- TEXT SHOWN:
== Segment start ==

FIB Tomography

Table of Contents

Overview #

FIB tomography is a destructive technique that enables inspection of the volume of a sample and creation of a 3D model of the sample. During a tomogram acquisition, the sample is slice through using the ion beam and then the revealed section is imaged. The slicing and imaging is repeated, forming a stack of image slices. The slice thickness can be varied from as small as 3 nm to several microns, depending on the sample feature size. It is common to match the slice thickness with the pixel size of the image, which results in square voxels when the dataset is complete. After acquisition of the full image stack, a high performance PC can be used to reconstruct the full 3D model of the sample (Figure 1). 

The acquisition time for FIB tomgraphy can be lengthy, anywhere from several hours to days or weeks, depending on the various parameters. One must balance the need for high quality and high resolution data with the need to complete the acquisition in a timely fashion. Post processing steps of the tomogram also presents challenges to obtain precise data: image alignment, noise and artifact reduction, and segmentation.

Figure 1. Schematic of the process of FIB tomogram acquisition: repeated sample slicing and imaging, followed by reconstruction of the image stack, and finally full 3D model of the sample. The example on this slide shows a BSE image stack of a magnetotactic bacteria, however SE, EDS or EBSD measurements can be recorded as well, allowing full scale analytical capabilities not just in 2D but in 3D.

FIB Tomogram Acquisition Steps #

Sample Preparation #

Preparing a sample for a FIB tomography acquisition begins with many steps used to prepare for cross-sectioning, but with additional considerations. Since the tomogram acquisition may take several days, good preparation before the acquisition is necessary for success. The first step is to adhere the sample to the sample holder in a secure fashion; gluing the sample to a stub is preferred over using double sided tape which may relax over the course of the acquisition.

== Segment end ==

- MATERIAL SUPPLIED:

== Segment start ==

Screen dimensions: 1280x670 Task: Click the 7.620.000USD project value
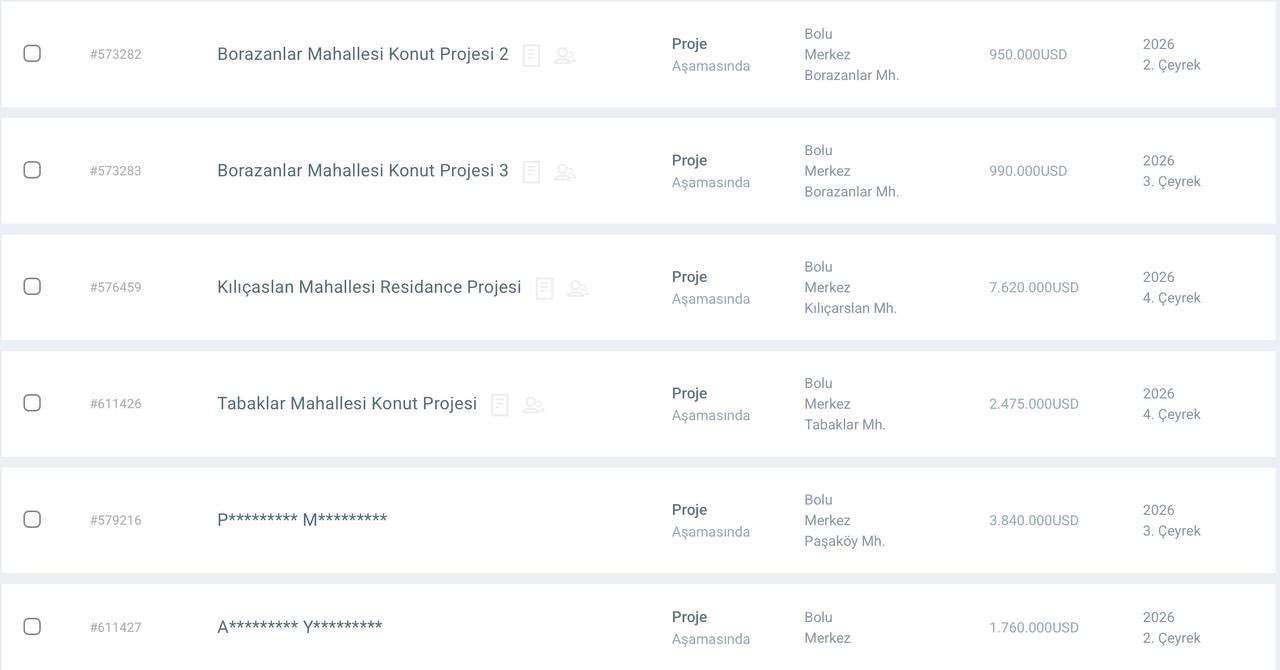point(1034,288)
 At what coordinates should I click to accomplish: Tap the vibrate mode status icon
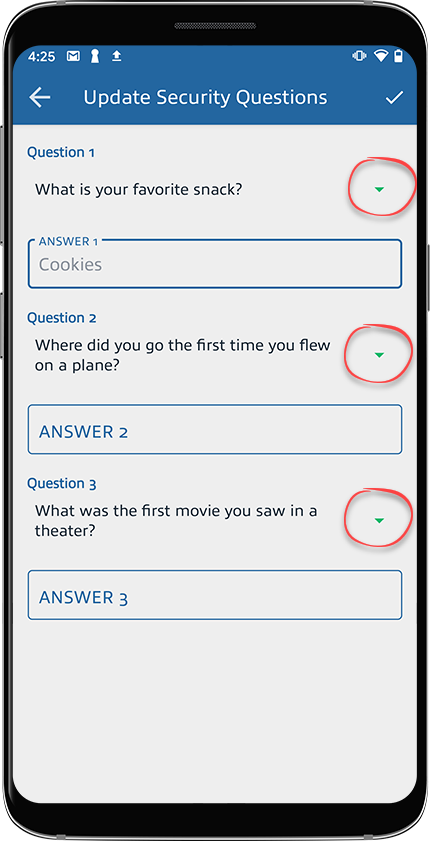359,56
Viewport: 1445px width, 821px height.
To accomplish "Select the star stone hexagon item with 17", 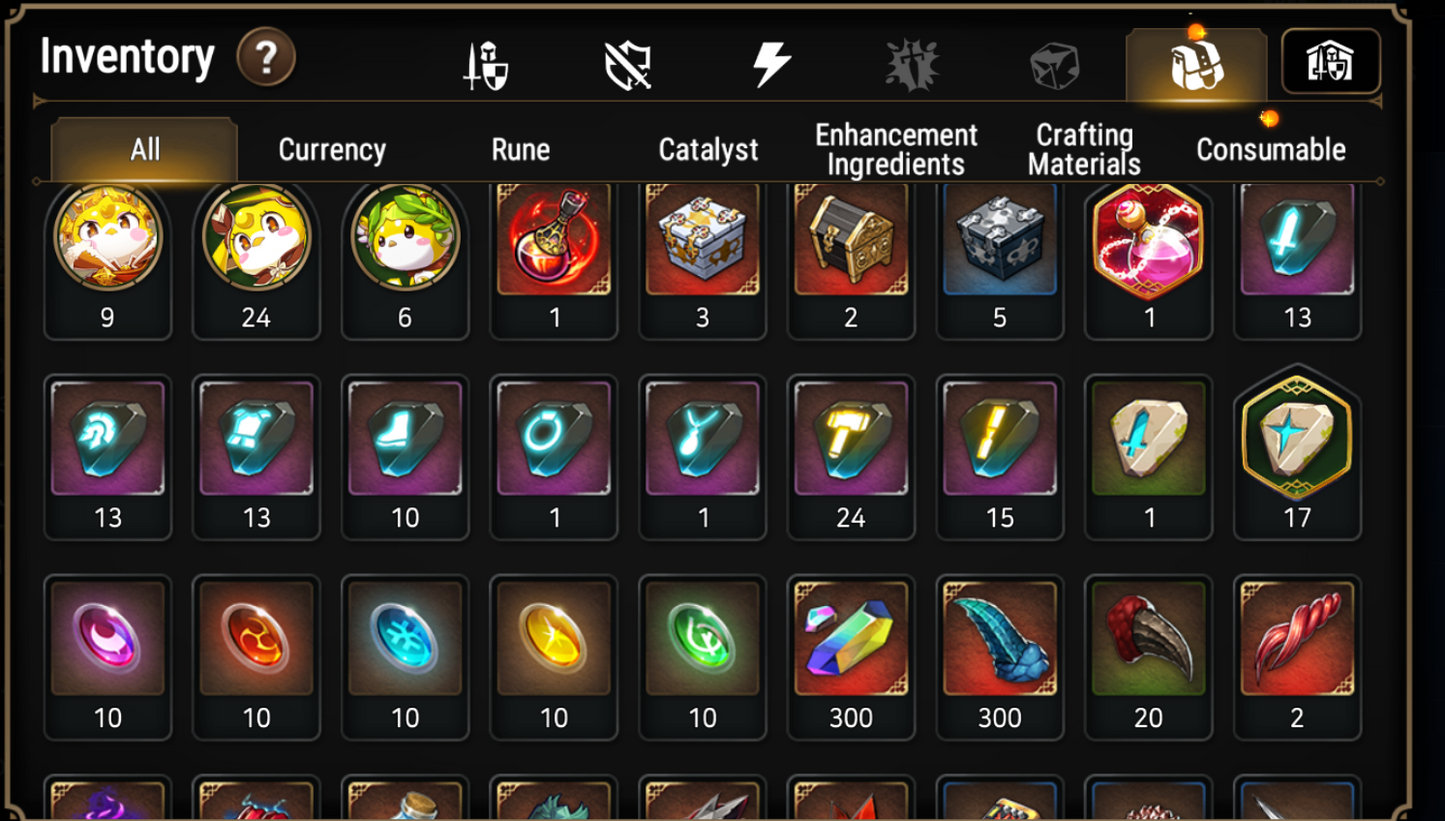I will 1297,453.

== Segment end ==

- PROBLEM 1: In the FIB tomography text, what is the smallest slice thickness mentioned?
- PROBLEM 2: Continue the FIB tomography text from the point where it stops.

- RESULT 1: As small as 3 nm.

- RESULT 2:
Protection Layer Deposition #

After the region of interest is identified in the sample, the next step is the deposition of a protection layer to the surface of the area of interest. The surface of the area of interest will see a moderate amount of ion-beam imaging to confirm the position of the sample fiducials, so a robust protection layer is necessary. If the surface is of great importance to the work, deposition of an initial thin EBID layer should be performed, followed by a thicker IBID layer.

For high accuracy of measurement of slice thickness, many researchers include a pattern of lines within the protection layer of known geometry in a material with contrast from the main protection layer material. For example, if Pt is used as the main protection layer, C is used as a suitable material since C will appear darker than the surrounding Pt in electron beam images. The five lines consist of a group of three evenly spaced lines to allow measurement of a known distance in the center of the protection layer, and two lines angled from the center three at known angle (for example 15°) to allow measurement of the slice thickness (Figure 2).

Figure 2. Schematic of pattern deposited in protection layer for calculation of FIB slice thickness (left), and a schematic of the calculation thickness, t, of a slice from two consecutive images.

To calculate the thickness of a slice, the

Exposing the Region of Interest #

Once the area of interest is protected, the exterior of the region of interest is exposed from the bulk material. This is done in a similar fashion as cross-sectioning: a rough milling pattern is typically performed to expose the front of the region of interest quickly, followed by a polishing step to give a clear image at the front of the region of interest. Additionally, many times the sides of the region of interest are also exposed to provide a pathway for redeposition material to escape (Figure 3). If the side reliefs are not cut, the redeposition may deposit in front of the ongoing milling, partially obscuring the field of view in the tomogram.

Figure 3. Schematics of a sample prepared for FIB tomography.
Deposited Pt is in gray, C in gray, while the substrate is shown in yellow.
Fiducials are shown on the left side of the deposit for both electron and ion beam directions.

Fiducial Deposition #

After the sample is defined with milling, the last step of the sample preparation is the deposition and milling of fiducial markers for the electron and ion beams images. The fiducial markers are unique patterns that are added to the sample to allow precise alignment of the beams to the samples. The ion beam fiducial mark is critical for accurate placement of the ion beam patterns and is placed in an area close to the region of interest on the top surface, but out of the way of the tomogram (The X marker in Figure 3). A fiducial mark for the electron beam is optional, but can be advantageous for more reproducible electron beam images by enabling closer registration of the electron beam images.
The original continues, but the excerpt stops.